Он позвонил в два-три места и ушел по делам. С ним вместе ушла и невестка. Николка давно уже убежал в школу.
— Сходи за картофелем, — сказала мне жена, — И по пути купи баночку сметаны.
— Может, на рынке купить картошку, а то уж больно плохая в магазине.
— Ну что ж, лучше, конечно, на рынке. Хоть дороже, зато отходов мало. Так на так и выйдет. Только что вкуснее будет.
Самое тягостное для меня — это утро. Я бываю рад всякому занятию. Хожу по магазинам. Устраиваю какие-нибудь полочки в ванной или на кухне, передвигаю мебель, чтобы было удобнее. И жду не дождусь вечера, когда можно включить телевизор или засесть за книгу, чувствуя себя как бы уже после рабочего дня. И тем более рад был телефонному звонку Викторова.
— Что ж это вы? Я вас жду. Уже первый час, а вас нет. Ведь договаривались в двенадцать.
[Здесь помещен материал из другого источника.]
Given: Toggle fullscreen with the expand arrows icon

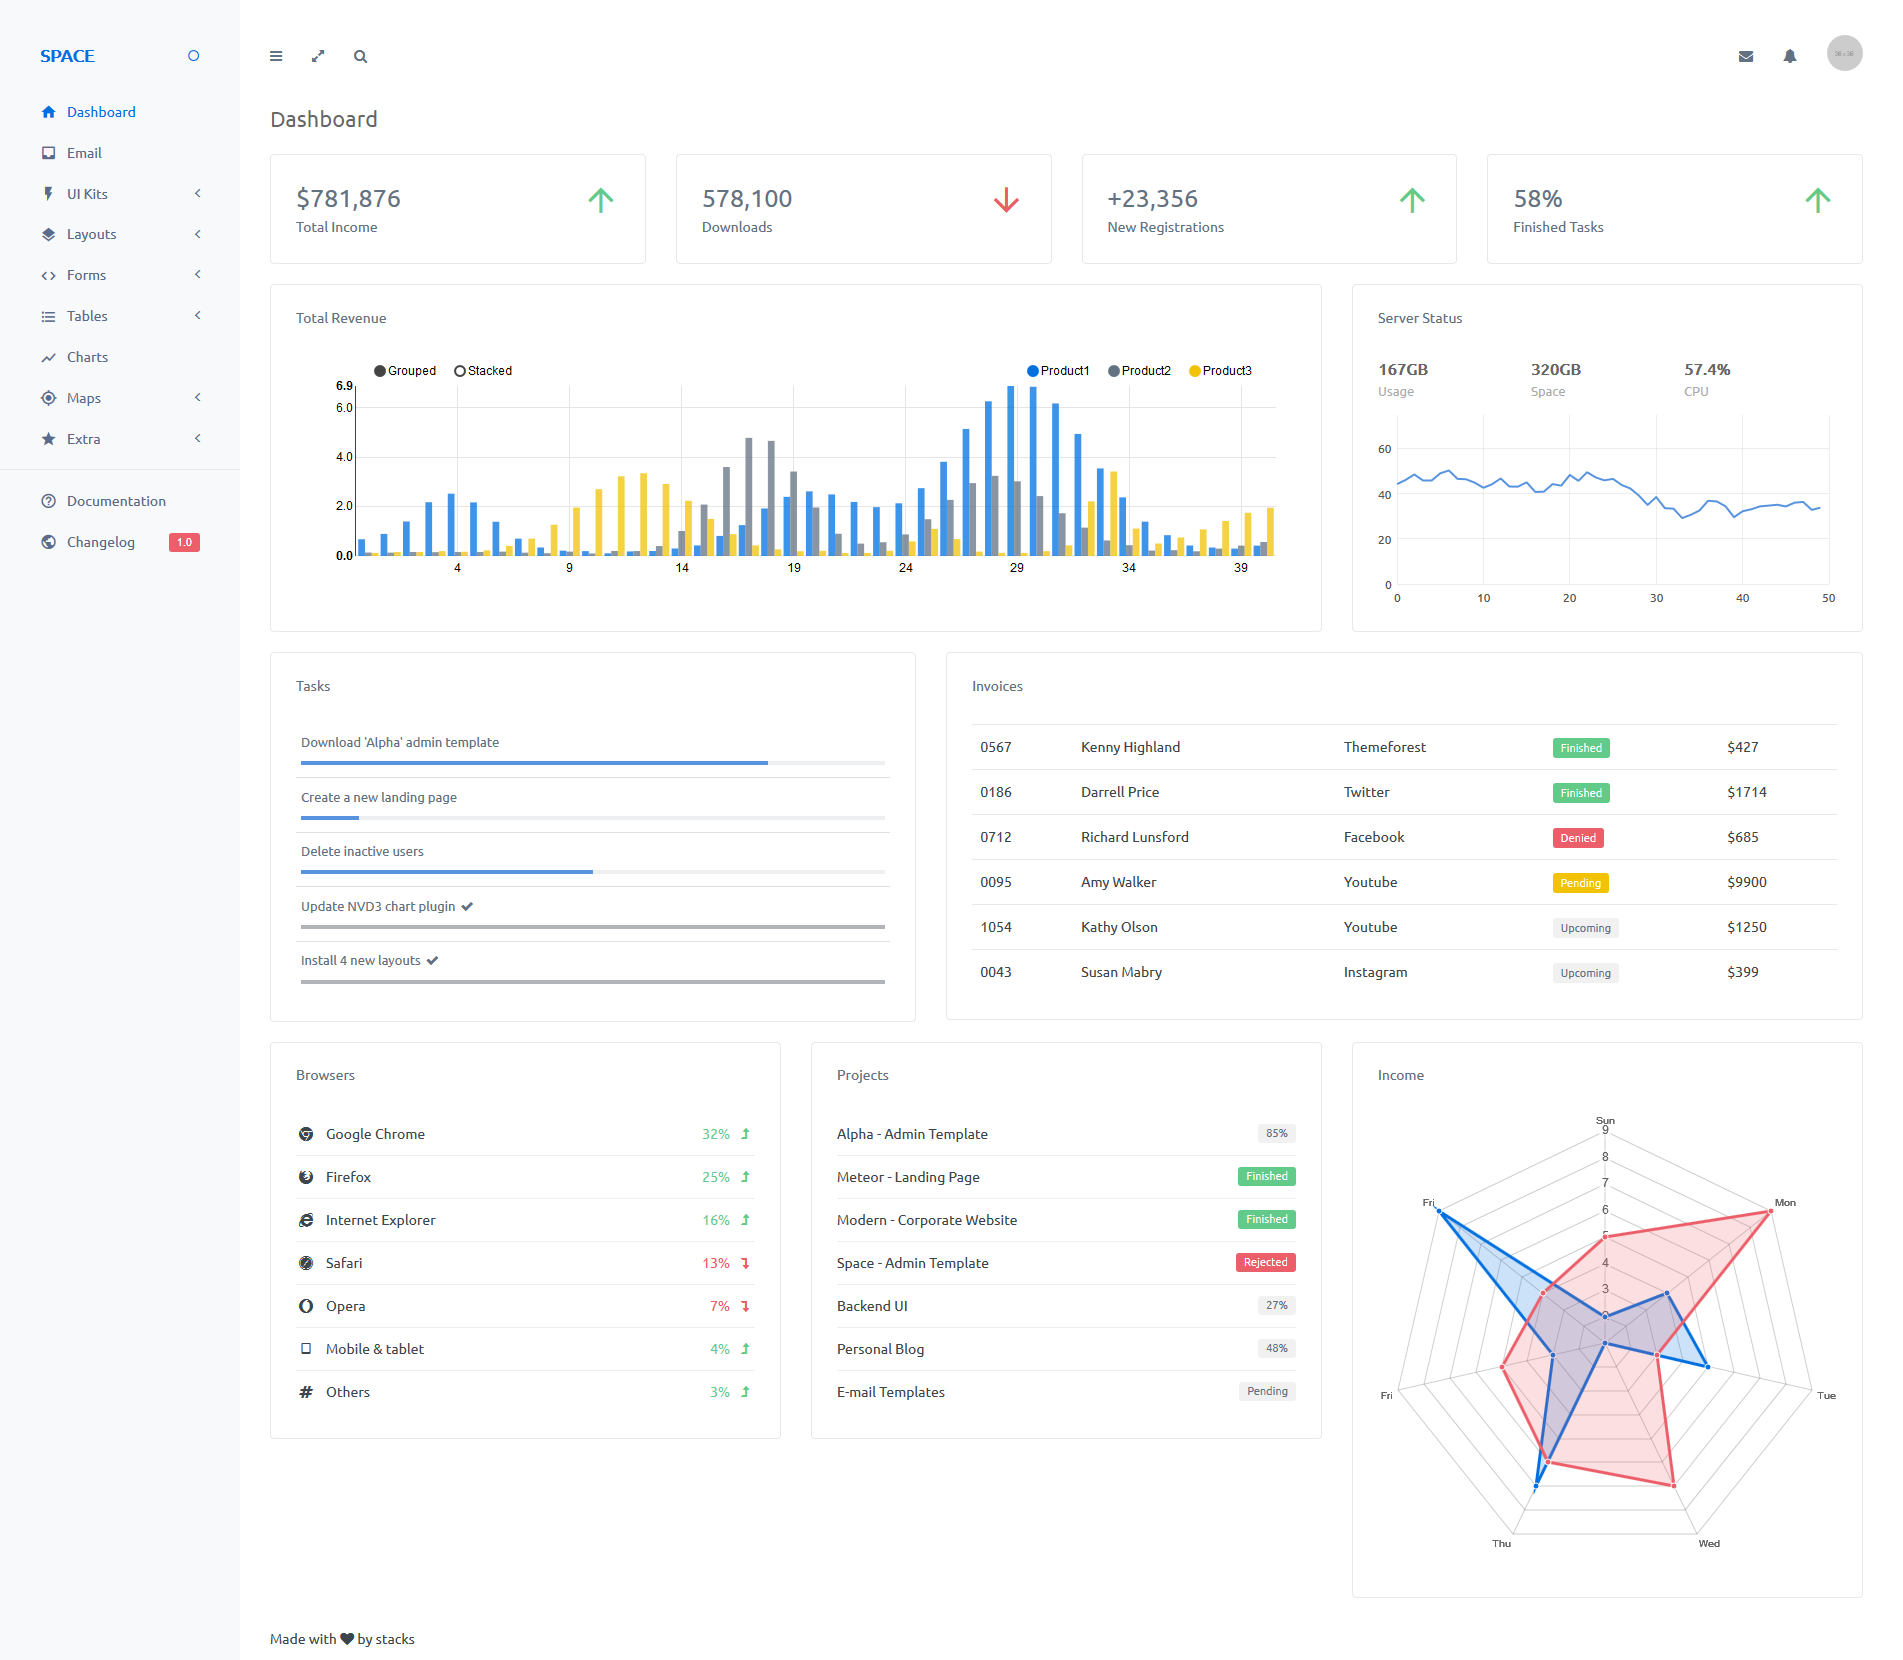Looking at the screenshot, I should [x=318, y=56].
— Да я как-то подумал, что это не всерьез.
— Почему?
— Ну, вчера были в подпитии.
— На то была ночь, чтобы проспаться. Подъезжайте, я вас жду.
Я тут же и поехал.
На улице апрель. В этом году он теплый, солнечный. На мостовых и тротуарах давно уже сухо. Но деревья еще спят, хотя на них и горланят грачи. После гнилой, затяжной зимы люди рады теплу. Их много на улицах, особенно на солнечной стороне. Идут не торопясь, отогреваются.
Мне надо ехать в конец города. Там в одном из новых домов, на самом верхнем этаже, мастерская Викторова.
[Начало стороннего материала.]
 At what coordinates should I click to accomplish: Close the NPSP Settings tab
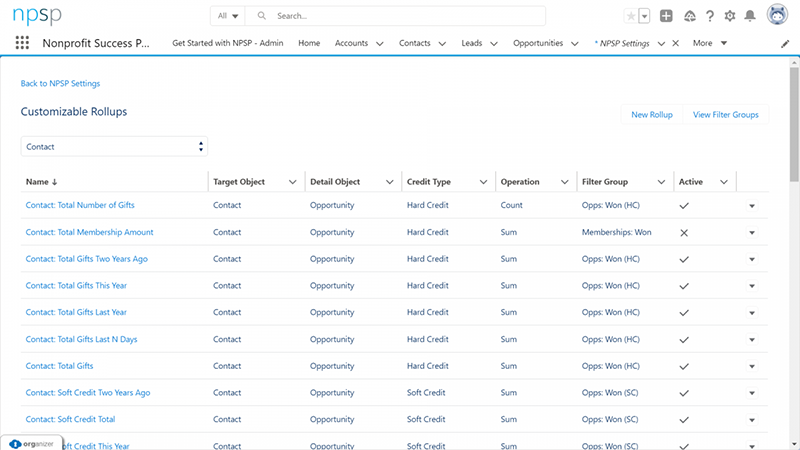(x=675, y=44)
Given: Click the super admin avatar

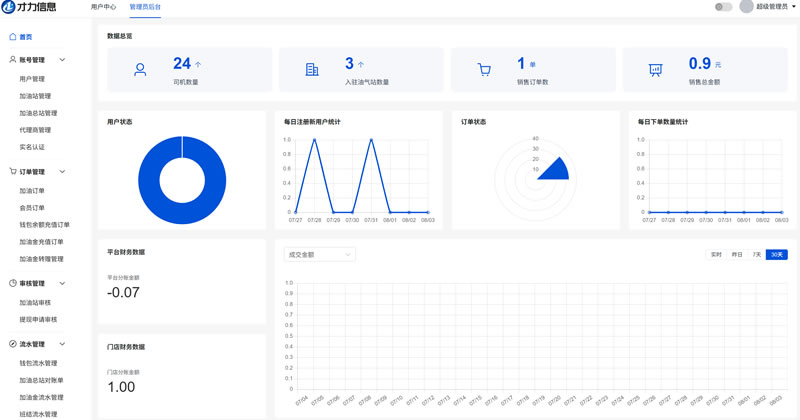Looking at the screenshot, I should pos(746,7).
Ехать надо долго. Я сижу в трамвае у окна и с удовольствием смотрю на городскую сутолоку в магазинах, на остановках. Сколько народу! Разного: и молодого, и старого. Гляжу на них и вспоминаю свою жизнь. Когда-то давно-давно, вместе с ребятами-пионерами, я распевал задорную песню про картошку, гордо вышагивая с красным галстуком на груди. Вместе со всей комсомолией шел в юнгштурмовке с поскрипывающей портупеей. Работал на заводе. Уезжал в экспедиции, но, как бы далеко ни был от города, всегда помнил о нем, и, если разлука затягивалась, скучал и томился, и как же был рад снова войти под своды вокзала, выйти на площадь и поздороваться с городом. Я помню, как с каждым приездом менялся он, становился все лучше, светлее. Помню его и послевоенным, с разрушенными домами, с фанерой вместо стекол... Но как быстро он восстал! И теперь уже не найдешь никаких следов военного бедствия...
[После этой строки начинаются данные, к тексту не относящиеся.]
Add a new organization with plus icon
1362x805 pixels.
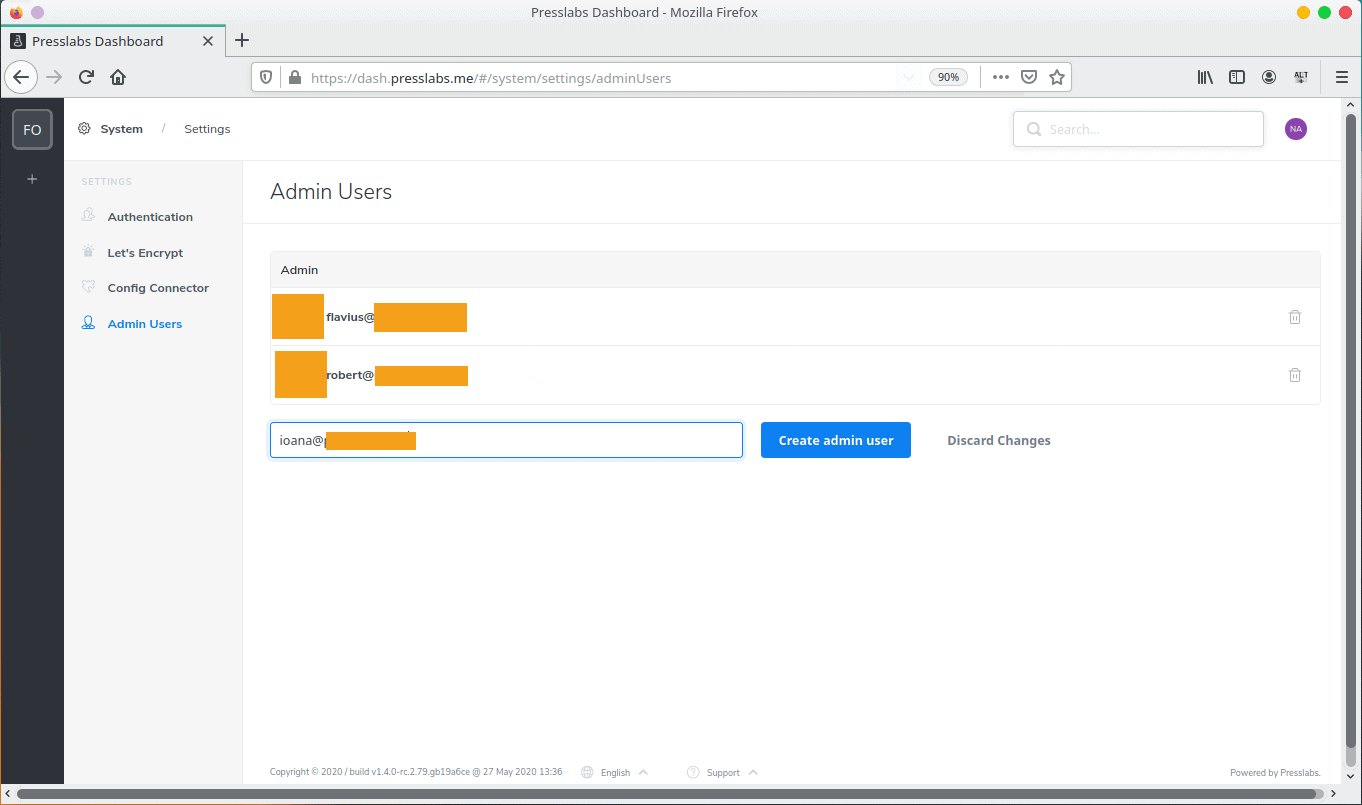pyautogui.click(x=32, y=179)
— Проходите, проходите, — по-деловому суховато говорит Викторов. В нем сейчас мало общего со вчерашним Викторовым. Может, и на самом деле такой серьезный, а может, наигрывает, исправляет впечатление.
До этого дня мне никогда не приходилось бывать в мастерских художников, поэтому мне все интересно. На стенах, как на выставке, множество картин, и больших и маленьких. Много портретов. Есть и пейзажи нашей северной природы. Натюрморты. Посредине мастерской — а она просторная, метров пятьдесят, да еще антресоли — стоит мольберт, и на нем чистое полотно.
— Тут много раннего, — показывая на стены, сказал Викторов все тем же суховатым тоном. Нет, он определенно человек серьезный. Ну, а то, что вчера немного выпил лишнего, что ж — случается. И не с ним одним... — Нынешнее покупает Худфонд в музей, на передвижные выставки, для лотереи. Но не все, кое-что и остается.